Your instructions:
I need the lines below from the one with "Where should I click to: Select the Твинс" down to the one with "Click the 05" reproduced exactly, both ends included, and nothing else.

Records excerpted from a collection
☆ ☆ ☆
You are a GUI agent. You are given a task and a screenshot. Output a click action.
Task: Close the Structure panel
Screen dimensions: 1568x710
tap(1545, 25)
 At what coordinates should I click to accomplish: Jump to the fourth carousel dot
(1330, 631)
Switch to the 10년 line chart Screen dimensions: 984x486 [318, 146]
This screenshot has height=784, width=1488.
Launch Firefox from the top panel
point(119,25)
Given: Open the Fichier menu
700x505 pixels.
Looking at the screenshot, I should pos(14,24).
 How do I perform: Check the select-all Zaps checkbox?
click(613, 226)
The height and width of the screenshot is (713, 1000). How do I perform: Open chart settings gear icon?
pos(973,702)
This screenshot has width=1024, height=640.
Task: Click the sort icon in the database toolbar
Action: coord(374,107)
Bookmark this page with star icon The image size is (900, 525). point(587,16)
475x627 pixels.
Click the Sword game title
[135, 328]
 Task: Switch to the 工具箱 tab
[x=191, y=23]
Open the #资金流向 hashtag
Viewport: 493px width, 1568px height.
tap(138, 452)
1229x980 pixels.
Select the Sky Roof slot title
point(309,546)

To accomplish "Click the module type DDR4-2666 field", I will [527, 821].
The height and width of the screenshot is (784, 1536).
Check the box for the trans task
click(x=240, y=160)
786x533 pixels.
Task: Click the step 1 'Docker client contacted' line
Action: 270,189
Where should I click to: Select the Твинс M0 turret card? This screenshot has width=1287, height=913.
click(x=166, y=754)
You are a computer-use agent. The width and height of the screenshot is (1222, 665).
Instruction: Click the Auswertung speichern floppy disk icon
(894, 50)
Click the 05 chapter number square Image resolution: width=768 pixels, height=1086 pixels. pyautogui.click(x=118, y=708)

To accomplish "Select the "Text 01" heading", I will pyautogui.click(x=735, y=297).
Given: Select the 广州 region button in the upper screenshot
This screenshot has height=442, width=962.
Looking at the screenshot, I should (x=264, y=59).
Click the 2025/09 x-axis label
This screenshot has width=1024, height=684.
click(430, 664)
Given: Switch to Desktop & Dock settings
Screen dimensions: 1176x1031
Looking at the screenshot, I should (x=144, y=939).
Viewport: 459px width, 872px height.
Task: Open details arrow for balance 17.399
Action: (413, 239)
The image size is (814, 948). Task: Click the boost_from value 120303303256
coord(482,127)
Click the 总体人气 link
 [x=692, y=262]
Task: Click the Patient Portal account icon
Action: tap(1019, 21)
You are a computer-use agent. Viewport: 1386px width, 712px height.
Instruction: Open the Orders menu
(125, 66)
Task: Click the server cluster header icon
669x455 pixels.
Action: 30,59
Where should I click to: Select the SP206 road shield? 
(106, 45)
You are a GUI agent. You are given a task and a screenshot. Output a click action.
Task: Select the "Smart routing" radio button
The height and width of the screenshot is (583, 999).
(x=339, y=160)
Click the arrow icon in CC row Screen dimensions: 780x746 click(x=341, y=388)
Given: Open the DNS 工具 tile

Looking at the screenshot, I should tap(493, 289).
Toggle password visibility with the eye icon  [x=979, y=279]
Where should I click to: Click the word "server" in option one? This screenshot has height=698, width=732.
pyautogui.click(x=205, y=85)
☆ ☆ ☆
Your response:
Where should I click to: Select the Твинс M0 turret card? This screenshot has width=1287, height=913.
click(x=166, y=754)
You are a computer-use agent. The width and height of the screenshot is (1222, 665).
Instruction: Click the Auswertung speichern floppy disk icon
(894, 50)
Click the 05 chapter number square Image resolution: width=768 pixels, height=1086 pixels. pyautogui.click(x=118, y=708)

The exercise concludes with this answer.